#### Excerpted passage
● ● ● ● ●
Here’s some journaling from March 2008 while at the Abbey of New Clairvaux:
After breakfast I decided to go to the guest center and ask someone to contact Father Paul [my grandfather-like spiritual director and friend of many years]. No one was there for me to tell, but as I was browsing their books, Father Paul walked in. We greeted each other with a hug and talked for a few minutes. He told me that he had thought of a book he wanted me to have, that his sister and brother-in-law were visiting him from out of state, and that we could meet up for spiritual direction around lunchtime. He also told me that he will be having surgery Monday morning to remove a tumor. I asked him, “Will you be ok?” He looked scared. I wanted to hear him say something reassuring, like he always does, but his voice was more realistic, “I guess we’ll have to see.”
● ● ● ● ●
#### Data segment
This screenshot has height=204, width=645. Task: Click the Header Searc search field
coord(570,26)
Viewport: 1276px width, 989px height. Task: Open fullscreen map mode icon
● ● ● ● ●
#### What the exercise asks
Using the journal entry, list each thing Father Paul tells the writer in the statements that begin "He told me that" and "He also told me that".

#### Your solution
- He had thought of a book he wanted the writer to have.
- His sister and brother-in-law were visiting him from out of state.
- He and the writer could meet up for spiritual direction around lunchtime.
- He will be having surgery Monday morning to remove a tumor.